Dans le film «Walter défend Sarajevo», une scène décrit un stratagème astucieux: le résistant Walter, qui s’est procuré un uniforme d’officier allemand, entre, vêtu de cet uniforme, avec un assistant armé dans un avant-poste d’aiguillage de la voie ferrée près de Sarajevo. Deux policiers y retiennent l’aiguilleur. Ce dernier est un informateur communiste et Walter est venu pour le libérer. Walter affirme que l’aiguilleur est un suspect qu’il recherche depuis longtemps, le gifle et informe les deux policiers qu’il va l’emmener avec lui. Les deux policiers sont sceptiques, sur quoi Walter et son aide attendent le passage d’une locomotive et profitent du bruit assourdissant pour tuer les policiers avec leur mitraillette.

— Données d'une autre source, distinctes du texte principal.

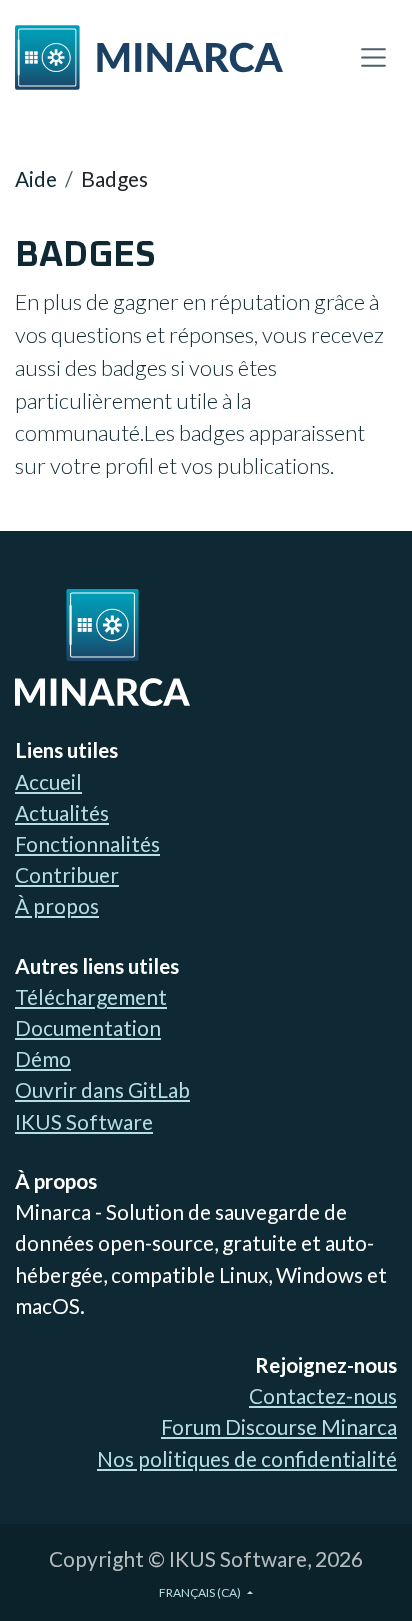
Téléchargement (91, 996)
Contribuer (67, 874)
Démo (43, 1058)
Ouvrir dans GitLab (102, 1089)
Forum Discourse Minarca (279, 1426)
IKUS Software (84, 1121)
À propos (57, 905)
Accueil (48, 781)
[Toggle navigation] (373, 57)
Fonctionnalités (87, 843)
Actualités (62, 812)
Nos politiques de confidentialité (247, 1458)
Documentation (88, 1027)
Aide (36, 178)
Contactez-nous (323, 1395)
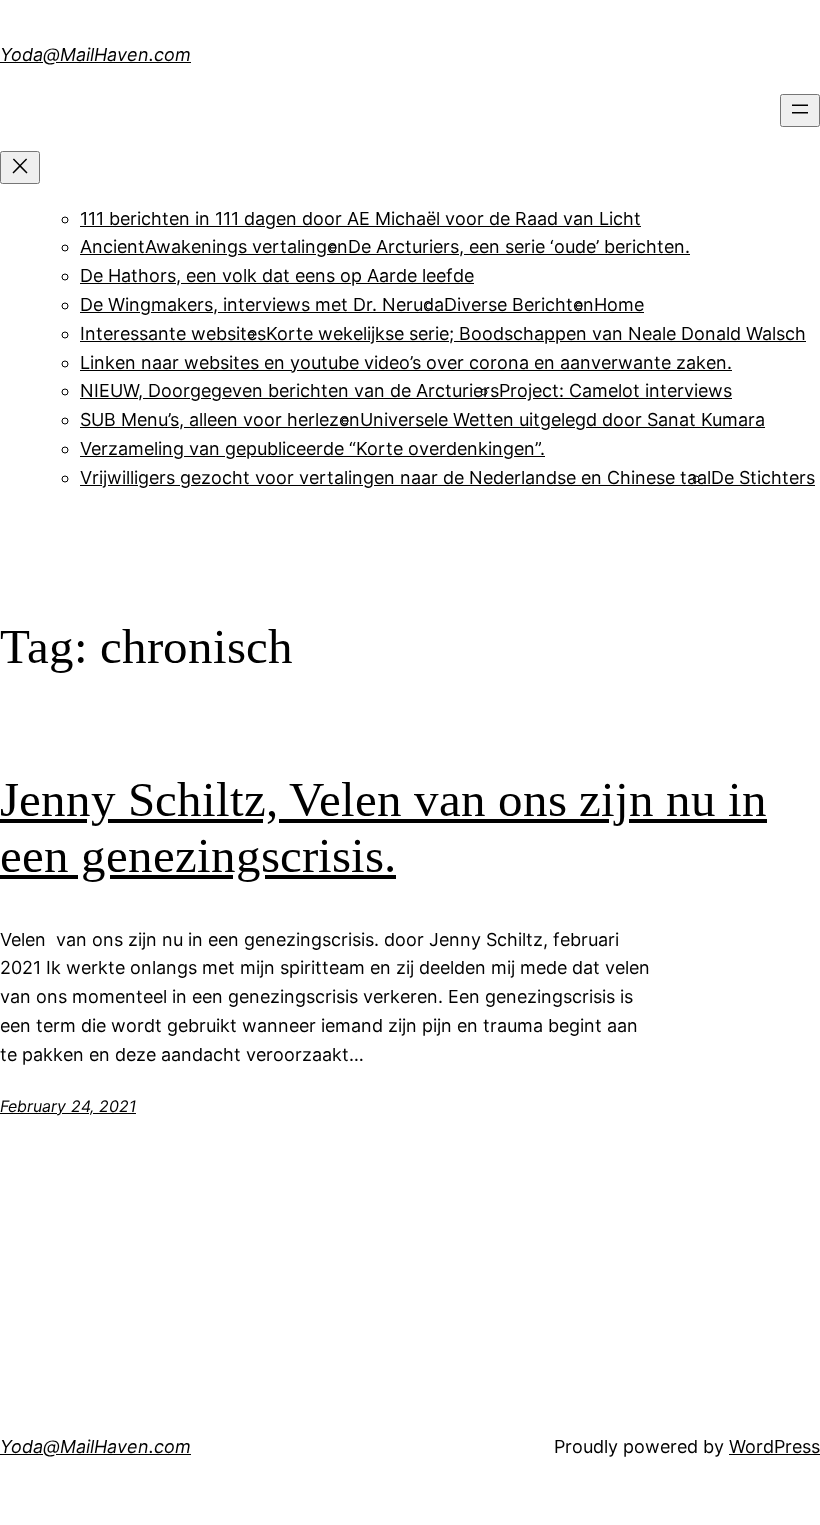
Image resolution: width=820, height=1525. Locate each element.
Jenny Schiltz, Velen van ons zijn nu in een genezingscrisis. (383, 828)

Le cinéma s’est souvent inspiré d’histoires vraies. Aleksandar Mezić s’est vu infliger une telle gifle. Lui et sa femme Dobrila Šiljak s’étaient enrôlés comme médecins dans les Brigades internationales pendant la guerre d’Espagne. Après la défaite des républicains espagnols, ils sont arrivés en France où ils réussissent à échapper à l’internement dans des camps français et s’installent à Marseille. Ils y sont bientôt rejoints par Dimitrije Koturović, un ancien « Espagnol » et un métallurgiste de Rakovica (Serbie), qui a été libéré du service de travail obligatoire avec l’aide du consulat yougoslave. Il devient rapidement connu sous le nom de « Commandant Cot », le chef technique du commandement interrégional » du mouvement de résistance communiste FTP-MOI. À partir de la fin de l’année 1942, Koturović organise avec succès plusieurs attentats contre des installations allemandes. Après une série d’arrestations, il contribue également à la reconstitution de groupes de résistance armés dans le Var et les Alpes-Maritimes, notamment avec l’aide de communistes arméniens et bulgares.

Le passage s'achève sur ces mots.